Allez, on se motive.
Les Nus et les morts (The Naked and the Dead), donc, de Norman Mailer.
Me semble que c'est Cosmo, ici, qui adore Mailer, mais de mon côté, c'est ma première incursion dans sa biblio, avec ce qui est son premier roman, écrit à 24 ans, et fortement inspiré de son expérience dans le Pacifique lors de la seconde guerre mondiale.
Ce gros pavé de 700 pages en VO, qui sera d'ailleurs le plus gros succès de la carrière de son auteur, raconte le quotidien d'un escadron de reconnaissance sur un île fictive du Pacifique, Anopopei, allant du détail (les discussions entre soldats, les corvées) à la mission d'infiltration.
La principale qualité, et le principal défaut, aussi, du roman, c'est son ambition : c'est un roman de guerre, bien sûr, mais c'est aussi une réflexion sur le pouvoir, sur la fatalité, sur les rapports entre les classes, sur les divisions de la société américaine, et sur la fragilité de l'existence. Mailer mélange pêle-mêle tout ça, et la plupart du temps, étonnamment, ça fonctionne. Mais pas toujours : Mailer pressent avec acuité le recyclage du fascisme par les Etats-Unis sous une forme impérialiste après la guerre, mais il ne sait pas comment intégrer ça au récit autrement que par des longues discussions entre un général et son subordonné, et ces passages, bien que souvent passionnants, sont trop en décalage avec ce que le roman a de plus fort, c'est à dire la vie de la patrouille et les relations entre ses différents membres, quasiment tous issus de milieux populaires, aucun n'ayant de diplôme universitaire : les plus belles fulgurances du roman sont là, dans cette description des différentes composantes de cette Amérique qui travaille dans l'ombre, entre mécaniciens, commerçants, représentants, ouvriers, mineurs, etc.
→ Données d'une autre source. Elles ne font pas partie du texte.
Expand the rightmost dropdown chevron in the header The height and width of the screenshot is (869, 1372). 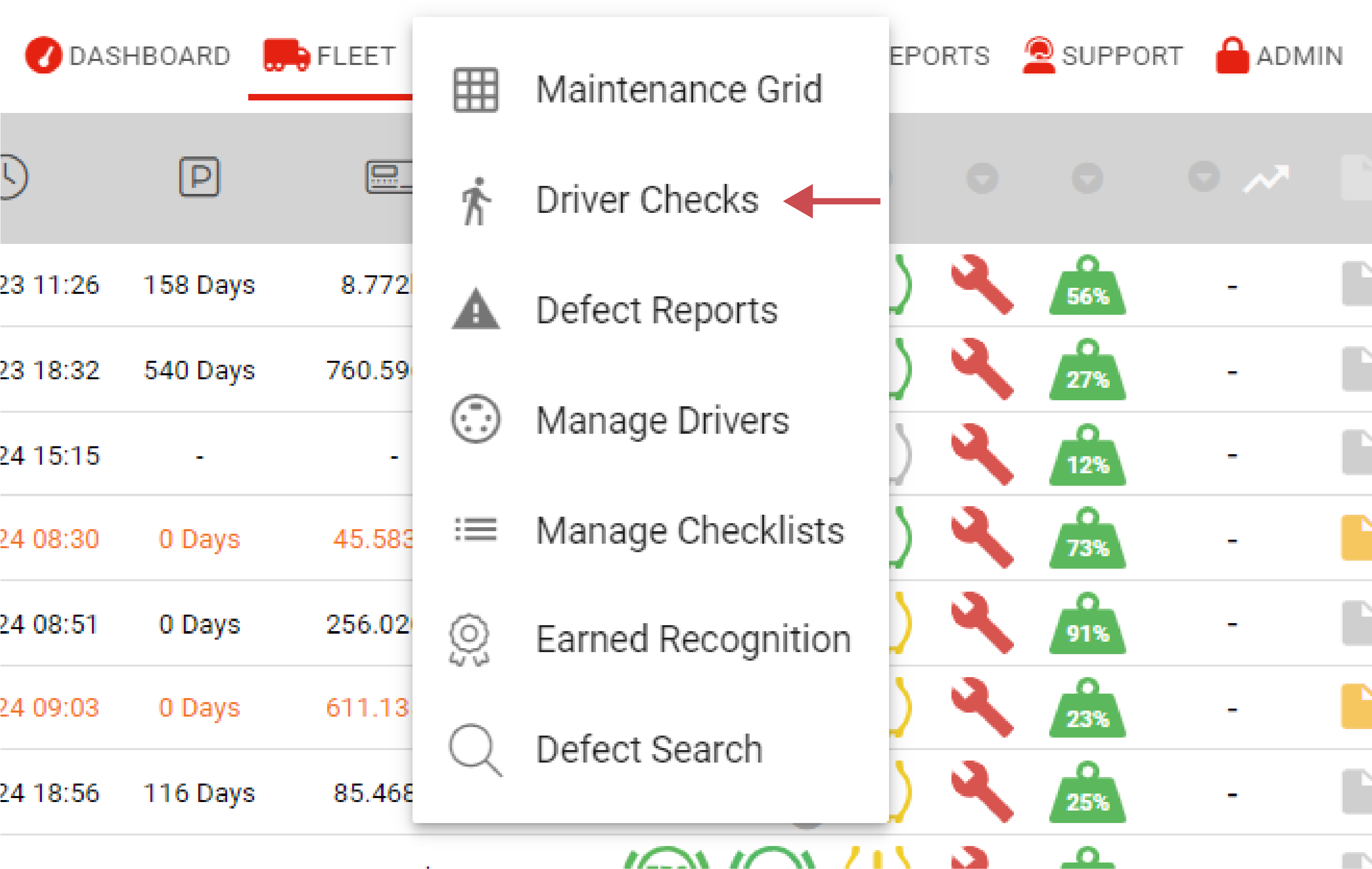click(x=1203, y=178)
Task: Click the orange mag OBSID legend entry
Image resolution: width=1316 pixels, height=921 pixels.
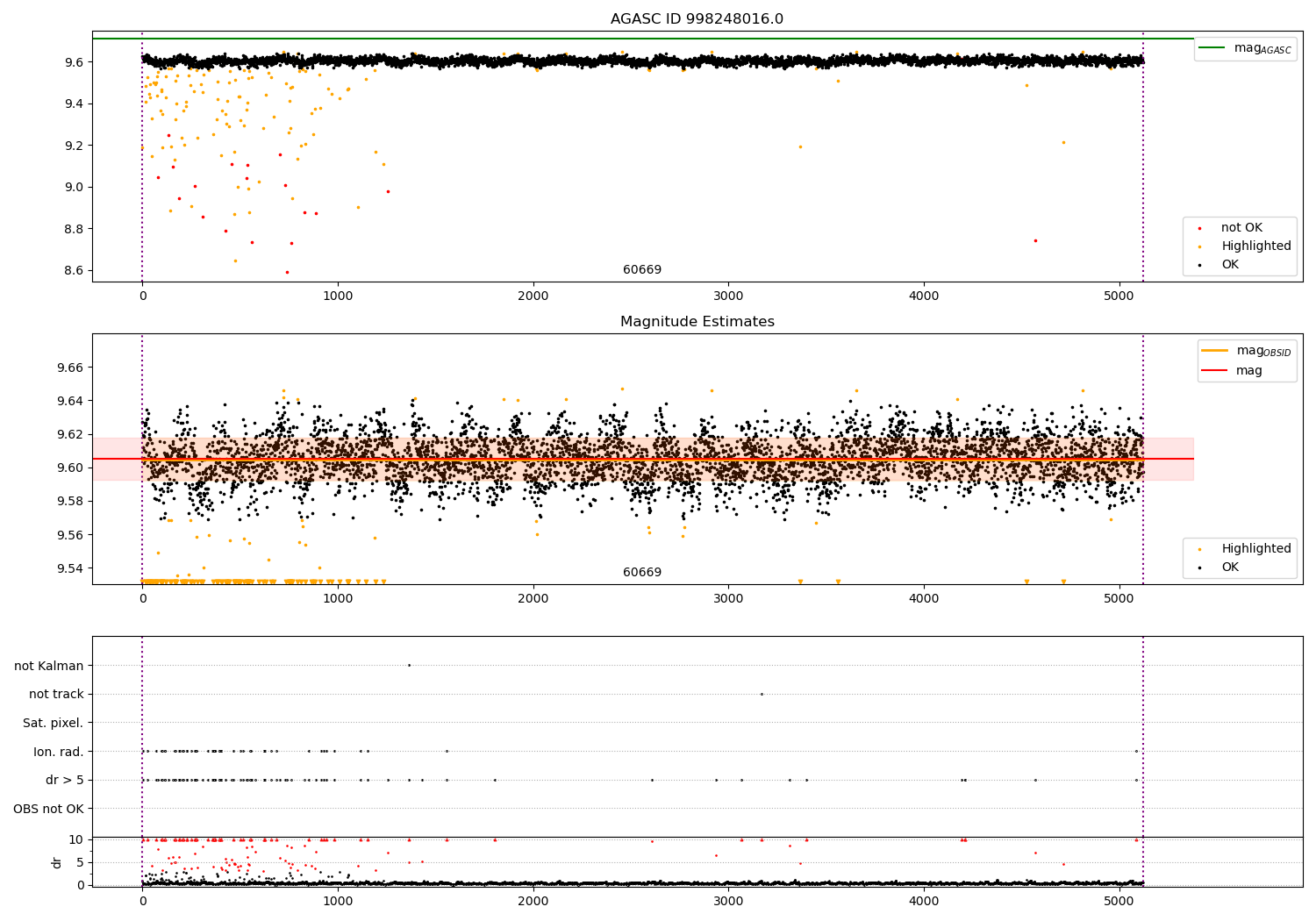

Le roman contient également certaines des plus belles descriptions que j'aie lues de l'épuisement physique : une longue marche pour transporter des canons, l'épuisante escalade d'une montagne, l'éreintante traversée d'une jungle... J'ai rarement senti avec autant de force le poids qui pesait sur les épaules des personnages, leur longue plongée dans la fatigue, la perte totale de leur humanité pour ne laisser place plus qu'à des poupées désarticulées tentant tant bien que mal d'avancer. J'insiste, mais ces descriptions sont fabuleuses, dérangeantes, et jamais redondantes malgré leur répétition et leur longueur.
Récit riche, souvent trop, The Naked and the Dead est un excellent premier roman, peut-être désservi par un certain manque de maturité (besoin de théoriser ce qui la narration montre pourtant clairement, gimmicks de narration discutables, etc.), qui me donne très envie de lire tout Mailer. Je conseille.